To confirm vzAny configuration:

moquery -c vzAny

This is critical in environments using:

  • Shared‑services architectures
  • Permit‑all designs
  • Contract Preferred Groups

Many production incidents occur because engineers are unaware of an existing vzAny contract.


Bridge Domain Troubleshooting

Bridge Domain issues can silently break connectivity.

To list all bridge domains:

moquery -c fvBD

To display bridge domain subnets:

moquery -c fvSubnet

To validate Bridge Domain to VRF mapping:

moquery -c fvRsCtx

These commands help identify:

  • Missing gateways
  • Incorrect VRF bindings
  • Wrong subnet scope

L3Out and External Connectivity Validation

To list all Layer‑3 Outs:

moquery -c l3extOut

To view external EPGs:

moquery -c l3extInstP

To check external subnets:

moquery -c l3extSubnet

These are essential when troubleshooting:

  • North‑south traffic issues
  • Firewall integration
  • Route advertisement problems

Fault and Fabric Health Troubleshooting

To display all active faults:

moquery -c faultInst

To see only critical faults:

moquery -c faultInst | grep critical

To find operational faults:

moquery -c faultInst | grep oper

These commands are faster and often more actionable than navigating the APIC fault dashboard.


Fabric and Node Health Validation

To list all fabric nodes:

moquery -c fabricNode

To check fabric health scores:

moquery -c fabricHealth

These commands are commonly used before and after production changes to ensure stability.


Interface and Path Troubleshooting

To list physical interfaces:

moquery -c ethpmPhysIf

To check interface operational state:

moquery -c ethpmPhysIf | grep operSt

To validate static path bindings:

moquery -c fvRsPathAtt

These commands explain many partial connectivity issues, link‑state problems, and unexpected traffic drops.


Best Practices for Daily MoQuery Usage

  • Use moquery during incidents, not after
  • Save outputs for RCA and audits
  • Combine moquery with grep for faster analysis
  • Learn common managed object classes such as fvCEp, fvAEPg, fvBD, fvCtx, and faultInst

Why Every ACI Engineer Should Master MoQuery

Moquery significantly reduces MTTR, increases confidence during incidents, and exposes the actual state of the fabric.
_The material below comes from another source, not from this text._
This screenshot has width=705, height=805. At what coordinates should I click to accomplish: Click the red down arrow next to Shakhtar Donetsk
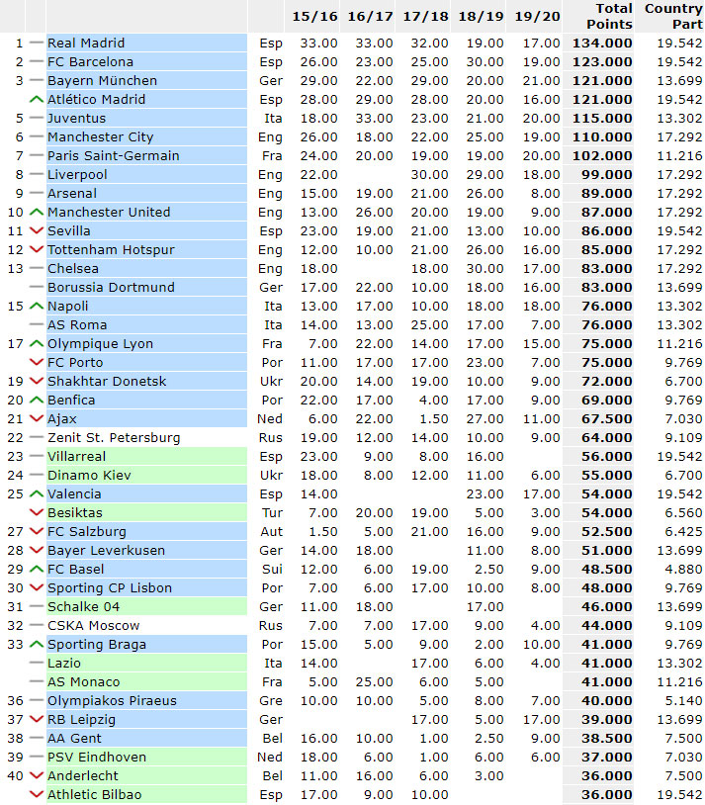(x=37, y=382)
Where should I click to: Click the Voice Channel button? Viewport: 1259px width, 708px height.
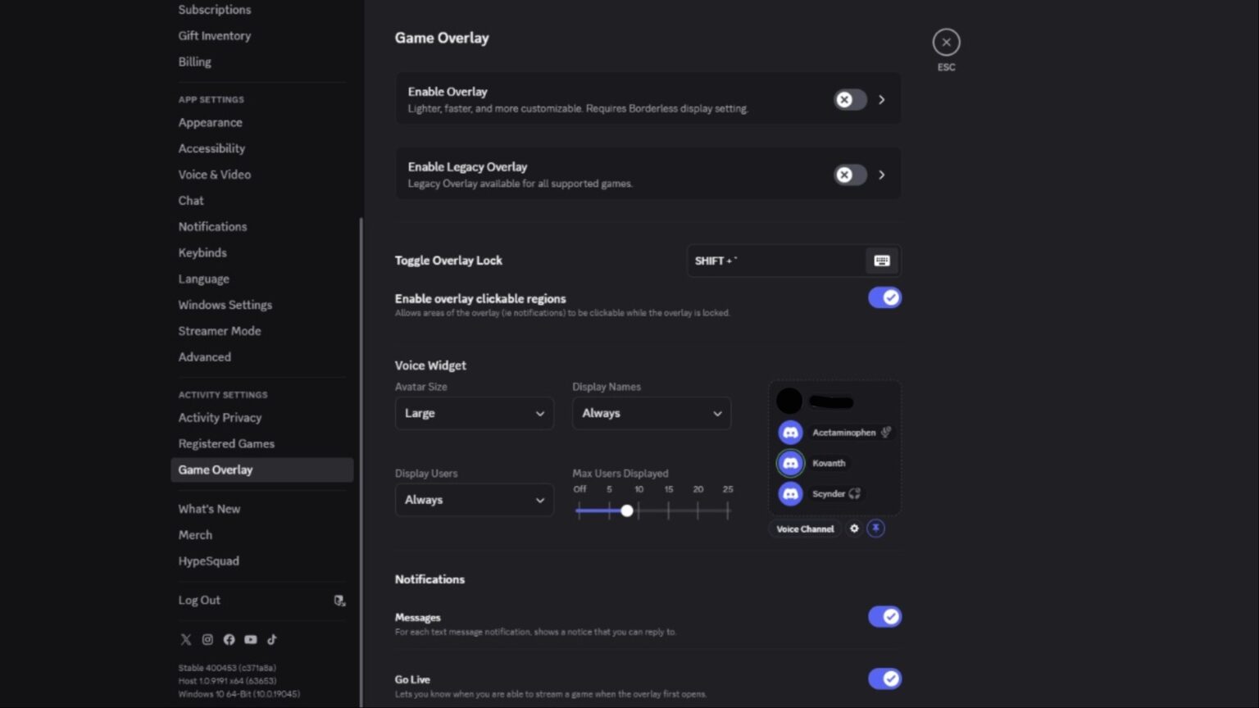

Engineers who master moquery troubleshoot faster, avoid mistakes, and operate more effectively in large ACI environments.


Conclusion

Moquery is one of the most powerful yet underutilized tools in Cisco ACI. While the APIC GUI is excellent for visualization, moquery provides the facts. For serious ACI operations, moquery should be part of every engineer’s daily workflow.